= Task statement =
Write each entry out once more, please, precisely as shown.

= Records contained in a dataset =

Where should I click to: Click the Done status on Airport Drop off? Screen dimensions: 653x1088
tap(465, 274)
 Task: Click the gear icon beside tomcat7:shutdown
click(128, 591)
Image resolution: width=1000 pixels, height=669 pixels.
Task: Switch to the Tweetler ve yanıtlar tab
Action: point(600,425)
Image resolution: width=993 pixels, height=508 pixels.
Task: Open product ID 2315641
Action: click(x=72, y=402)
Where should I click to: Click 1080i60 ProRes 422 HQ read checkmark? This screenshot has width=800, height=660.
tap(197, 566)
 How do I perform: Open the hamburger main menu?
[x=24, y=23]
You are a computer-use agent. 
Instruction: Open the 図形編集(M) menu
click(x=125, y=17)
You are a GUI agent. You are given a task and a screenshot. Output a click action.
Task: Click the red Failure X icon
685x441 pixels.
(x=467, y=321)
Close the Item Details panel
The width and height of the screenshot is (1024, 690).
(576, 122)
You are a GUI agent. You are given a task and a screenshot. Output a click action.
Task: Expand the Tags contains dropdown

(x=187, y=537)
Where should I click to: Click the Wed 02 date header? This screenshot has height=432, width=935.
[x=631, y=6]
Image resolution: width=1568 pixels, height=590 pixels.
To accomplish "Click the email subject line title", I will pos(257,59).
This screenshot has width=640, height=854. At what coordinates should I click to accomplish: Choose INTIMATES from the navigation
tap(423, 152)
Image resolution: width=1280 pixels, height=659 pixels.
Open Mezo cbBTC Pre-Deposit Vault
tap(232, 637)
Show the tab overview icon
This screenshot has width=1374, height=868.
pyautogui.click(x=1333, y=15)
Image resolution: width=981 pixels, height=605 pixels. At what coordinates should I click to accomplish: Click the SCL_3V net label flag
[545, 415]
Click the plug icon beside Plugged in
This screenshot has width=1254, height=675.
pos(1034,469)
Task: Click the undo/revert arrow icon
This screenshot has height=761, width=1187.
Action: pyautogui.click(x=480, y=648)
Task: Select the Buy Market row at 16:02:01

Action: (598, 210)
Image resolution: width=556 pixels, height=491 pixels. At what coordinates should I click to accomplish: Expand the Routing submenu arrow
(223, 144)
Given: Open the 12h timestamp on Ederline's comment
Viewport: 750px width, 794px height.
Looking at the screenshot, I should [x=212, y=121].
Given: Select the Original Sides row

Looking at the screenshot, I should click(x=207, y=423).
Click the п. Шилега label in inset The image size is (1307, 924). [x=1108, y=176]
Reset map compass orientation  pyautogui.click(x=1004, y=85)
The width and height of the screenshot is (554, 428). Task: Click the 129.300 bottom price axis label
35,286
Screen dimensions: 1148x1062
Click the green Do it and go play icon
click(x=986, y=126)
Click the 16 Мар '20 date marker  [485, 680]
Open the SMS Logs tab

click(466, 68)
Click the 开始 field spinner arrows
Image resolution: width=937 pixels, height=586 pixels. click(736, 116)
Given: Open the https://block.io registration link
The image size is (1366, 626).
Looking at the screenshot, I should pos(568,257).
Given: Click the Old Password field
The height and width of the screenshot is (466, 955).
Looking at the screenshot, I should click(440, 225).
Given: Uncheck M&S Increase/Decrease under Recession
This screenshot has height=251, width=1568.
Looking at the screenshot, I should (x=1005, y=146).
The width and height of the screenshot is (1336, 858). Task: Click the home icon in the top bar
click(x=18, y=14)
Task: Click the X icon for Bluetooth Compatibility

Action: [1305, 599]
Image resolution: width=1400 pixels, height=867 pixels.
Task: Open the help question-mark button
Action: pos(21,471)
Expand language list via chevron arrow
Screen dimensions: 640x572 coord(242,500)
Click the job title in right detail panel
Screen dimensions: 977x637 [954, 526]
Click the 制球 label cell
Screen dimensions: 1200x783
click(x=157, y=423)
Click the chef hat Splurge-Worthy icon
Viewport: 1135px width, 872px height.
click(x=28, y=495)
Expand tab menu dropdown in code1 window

= Worked solution =
Where should I click to: Click the Done status on Airport Drop off? Screen dimensions: 653x1088
tap(465, 274)
 Task: Click the gear icon beside tomcat7:shutdown
click(128, 591)
Image resolution: width=1000 pixels, height=669 pixels.
Task: Switch to the Tweetler ve yanıtlar tab
Action: point(600,425)
Image resolution: width=993 pixels, height=508 pixels.
Task: Open product ID 2315641
Action: click(x=72, y=402)
Where should I click to: Click 1080i60 ProRes 422 HQ read checkmark? This screenshot has width=800, height=660.
tap(197, 566)
 How do I perform: Open the hamburger main menu?
[x=24, y=23]
You are a computer-use agent. 
Instruction: Open the 図形編集(M) menu
click(x=125, y=17)
You are a GUI agent. You are given a task and a screenshot. Output a click action.
Task: Click the red Failure X icon
685x441 pixels.
(x=467, y=321)
Close the Item Details panel
The width and height of the screenshot is (1024, 690).
(576, 122)
You are a GUI agent. You are given a task and a screenshot. Output a click action.
Task: Expand the Tags contains dropdown

(x=187, y=537)
Where should I click to: Click the Wed 02 date header? This screenshot has height=432, width=935.
[x=631, y=6]
Image resolution: width=1568 pixels, height=590 pixels.
To accomplish "Click the email subject line title", I will pos(257,59).
This screenshot has width=640, height=854. At what coordinates should I click to accomplish: Choose INTIMATES from the navigation
tap(423, 152)
Image resolution: width=1280 pixels, height=659 pixels.
Open Mezo cbBTC Pre-Deposit Vault
tap(232, 637)
Show the tab overview icon
This screenshot has width=1374, height=868.
pyautogui.click(x=1333, y=15)
Image resolution: width=981 pixels, height=605 pixels. At what coordinates should I click to accomplish: Click the SCL_3V net label flag
[545, 415]
Click the plug icon beside Plugged in
This screenshot has width=1254, height=675.
pos(1034,469)
Task: Click the undo/revert arrow icon
This screenshot has height=761, width=1187.
Action: pyautogui.click(x=480, y=648)
Task: Select the Buy Market row at 16:02:01

Action: (598, 210)
Image resolution: width=556 pixels, height=491 pixels. At what coordinates should I click to accomplish: Expand the Routing submenu arrow
(223, 144)
Given: Open the 12h timestamp on Ederline's comment
Viewport: 750px width, 794px height.
Looking at the screenshot, I should [x=212, y=121].
Given: Select the Original Sides row

Looking at the screenshot, I should click(x=207, y=423).
Click the п. Шилега label in inset The image size is (1307, 924). [x=1108, y=176]
Reset map compass orientation  pyautogui.click(x=1004, y=85)
The width and height of the screenshot is (554, 428). Task: Click the 129.300 bottom price axis label
35,286
Screen dimensions: 1148x1062
Click the green Do it and go play icon
click(x=986, y=126)
Click the 16 Мар '20 date marker  [485, 680]
Open the SMS Logs tab

click(466, 68)
Click the 开始 field spinner arrows
Image resolution: width=937 pixels, height=586 pixels. click(736, 116)
Given: Open the https://block.io registration link
The image size is (1366, 626).
Looking at the screenshot, I should pos(568,257).
Given: Click the Old Password field
The height and width of the screenshot is (466, 955).
Looking at the screenshot, I should click(440, 225).
Given: Uncheck M&S Increase/Decrease under Recession
This screenshot has height=251, width=1568.
Looking at the screenshot, I should (x=1005, y=146).
The width and height of the screenshot is (1336, 858). Task: Click the home icon in the top bar
click(x=18, y=14)
Task: Click the X icon for Bluetooth Compatibility

Action: [1305, 599]
Image resolution: width=1400 pixels, height=867 pixels.
Task: Open the help question-mark button
Action: pos(21,471)
Expand language list via chevron arrow
Screen dimensions: 640x572 coord(242,500)
Click the job title in right detail panel
Screen dimensions: 977x637 [954, 526]
Click the 制球 label cell
Screen dimensions: 1200x783
click(x=157, y=423)
Click the chef hat Splurge-Worthy icon
Viewport: 1135px width, 872px height.
click(x=28, y=495)
Expand tab menu dropdown in code1 window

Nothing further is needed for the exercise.